** Provided records follows **
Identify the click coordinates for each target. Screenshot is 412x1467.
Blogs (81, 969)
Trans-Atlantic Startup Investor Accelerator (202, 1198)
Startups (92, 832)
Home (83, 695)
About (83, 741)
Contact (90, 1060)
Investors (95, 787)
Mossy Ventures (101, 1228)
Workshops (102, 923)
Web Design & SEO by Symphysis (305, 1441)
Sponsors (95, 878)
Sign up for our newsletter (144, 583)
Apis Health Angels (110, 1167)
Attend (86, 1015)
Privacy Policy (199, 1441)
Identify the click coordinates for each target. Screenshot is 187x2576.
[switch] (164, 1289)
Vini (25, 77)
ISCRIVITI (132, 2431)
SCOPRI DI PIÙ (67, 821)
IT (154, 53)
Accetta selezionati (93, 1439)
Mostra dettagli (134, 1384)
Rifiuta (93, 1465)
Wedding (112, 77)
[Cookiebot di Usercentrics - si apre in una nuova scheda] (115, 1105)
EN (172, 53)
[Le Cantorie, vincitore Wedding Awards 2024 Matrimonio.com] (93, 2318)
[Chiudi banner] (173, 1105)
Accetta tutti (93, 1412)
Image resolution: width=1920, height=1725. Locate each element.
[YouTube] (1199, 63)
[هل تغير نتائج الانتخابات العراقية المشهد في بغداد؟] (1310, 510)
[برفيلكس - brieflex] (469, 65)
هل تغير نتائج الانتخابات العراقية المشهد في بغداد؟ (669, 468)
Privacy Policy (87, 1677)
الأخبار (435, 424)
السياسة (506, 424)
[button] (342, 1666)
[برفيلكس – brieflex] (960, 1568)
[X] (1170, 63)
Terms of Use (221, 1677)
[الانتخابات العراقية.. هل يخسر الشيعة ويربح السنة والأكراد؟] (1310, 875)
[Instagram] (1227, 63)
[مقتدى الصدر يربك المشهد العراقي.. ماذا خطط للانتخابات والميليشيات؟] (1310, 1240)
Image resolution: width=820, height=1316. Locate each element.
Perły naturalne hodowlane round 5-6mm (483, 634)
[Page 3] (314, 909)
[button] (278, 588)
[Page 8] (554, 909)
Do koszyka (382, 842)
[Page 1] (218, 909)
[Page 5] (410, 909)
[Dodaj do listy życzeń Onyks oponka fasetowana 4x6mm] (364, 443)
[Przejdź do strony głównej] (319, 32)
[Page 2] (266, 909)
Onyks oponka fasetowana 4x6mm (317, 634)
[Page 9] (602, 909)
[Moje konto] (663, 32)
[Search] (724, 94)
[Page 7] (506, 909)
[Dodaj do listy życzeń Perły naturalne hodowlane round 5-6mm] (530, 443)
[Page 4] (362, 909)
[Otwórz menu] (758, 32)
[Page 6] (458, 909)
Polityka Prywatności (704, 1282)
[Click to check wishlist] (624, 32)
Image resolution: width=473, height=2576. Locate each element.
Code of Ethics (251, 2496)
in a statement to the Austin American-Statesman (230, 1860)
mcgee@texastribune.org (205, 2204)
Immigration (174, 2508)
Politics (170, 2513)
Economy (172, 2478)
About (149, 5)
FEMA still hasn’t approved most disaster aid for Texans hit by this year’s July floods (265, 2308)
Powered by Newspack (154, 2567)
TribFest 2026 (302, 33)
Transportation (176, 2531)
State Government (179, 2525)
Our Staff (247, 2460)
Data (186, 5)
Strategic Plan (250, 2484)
** End of Provided records **
▶ What needs to be done
What you give back should match the entries above exactly.

▶ Reply to the task
Identify the click coordinates for each target. Screenshot is 412x1467.
Blogs (81, 969)
Trans-Atlantic Startup Investor Accelerator (202, 1198)
Startups (92, 832)
Home (83, 695)
About (83, 741)
Contact (90, 1060)
Investors (95, 787)
Mossy Ventures (101, 1228)
Workshops (102, 923)
Web Design & SEO by Symphysis (305, 1441)
Sponsors (95, 878)
Sign up for our newsletter (144, 583)
Apis Health Angels (110, 1167)
Attend (86, 1015)
Privacy Policy (199, 1441)
Identify the click coordinates for each target. Screenshot is 187x2576.
[switch] (164, 1289)
Vini (25, 77)
ISCRIVITI (132, 2431)
SCOPRI DI PIÙ (67, 821)
IT (154, 53)
Accetta selezionati (93, 1439)
Mostra dettagli (134, 1384)
Rifiuta (93, 1465)
Wedding (112, 77)
[Cookiebot di Usercentrics - si apre in una nuova scheda] (115, 1105)
EN (172, 53)
[Le Cantorie, vincitore Wedding Awards 2024 Matrimonio.com] (93, 2318)
[Chiudi banner] (173, 1105)
Accetta tutti (93, 1412)
Image resolution: width=1920, height=1725. Locate each element.
[YouTube] (1199, 63)
[هل تغير نتائج الانتخابات العراقية المشهد في بغداد؟] (1310, 510)
[برفيلكس - brieflex] (469, 65)
هل تغير نتائج الانتخابات العراقية المشهد في بغداد؟ (669, 468)
Privacy Policy (87, 1677)
الأخبار (435, 424)
السياسة (506, 424)
[button] (342, 1666)
[برفيلكس – brieflex] (960, 1568)
[X] (1170, 63)
Terms of Use (221, 1677)
[الانتخابات العراقية.. هل يخسر الشيعة ويربح السنة والأكراد؟] (1310, 875)
[Instagram] (1227, 63)
[مقتدى الصدر يربك المشهد العراقي.. ماذا خطط للانتخابات والميليشيات؟] (1310, 1240)
Image resolution: width=820, height=1316. Locate each element.
Perły naturalne hodowlane round 5-6mm (483, 634)
[Page 3] (314, 909)
[button] (278, 588)
[Page 8] (554, 909)
Do koszyka (382, 842)
[Page 1] (218, 909)
[Page 5] (410, 909)
[Dodaj do listy życzeń Onyks oponka fasetowana 4x6mm] (364, 443)
[Przejdź do strony głównej] (319, 32)
[Page 2] (266, 909)
Onyks oponka fasetowana 4x6mm (317, 634)
[Page 9] (602, 909)
[Moje konto] (663, 32)
[Search] (724, 94)
[Page 7] (506, 909)
[Dodaj do listy życzeń Perły naturalne hodowlane round 5-6mm] (530, 443)
[Page 4] (362, 909)
[Otwórz menu] (758, 32)
[Page 6] (458, 909)
Polityka Prywatności (704, 1282)
[Click to check wishlist] (624, 32)
Image resolution: width=473, height=2576. Locate each element.
Code of Ethics (251, 2496)
in a statement to the Austin American-Statesman (230, 1860)
mcgee@texastribune.org (205, 2204)
Immigration (174, 2508)
Politics (170, 2513)
Economy (172, 2478)
About (149, 5)
FEMA still hasn’t approved most disaster aid for Texans hit by this year’s July floods (265, 2308)
Powered by Newspack (154, 2567)
TribFest 2026 (302, 33)
Transportation (176, 2531)
State Government (179, 2525)
Our Staff (247, 2460)
Data (186, 5)
Strategic Plan (250, 2484)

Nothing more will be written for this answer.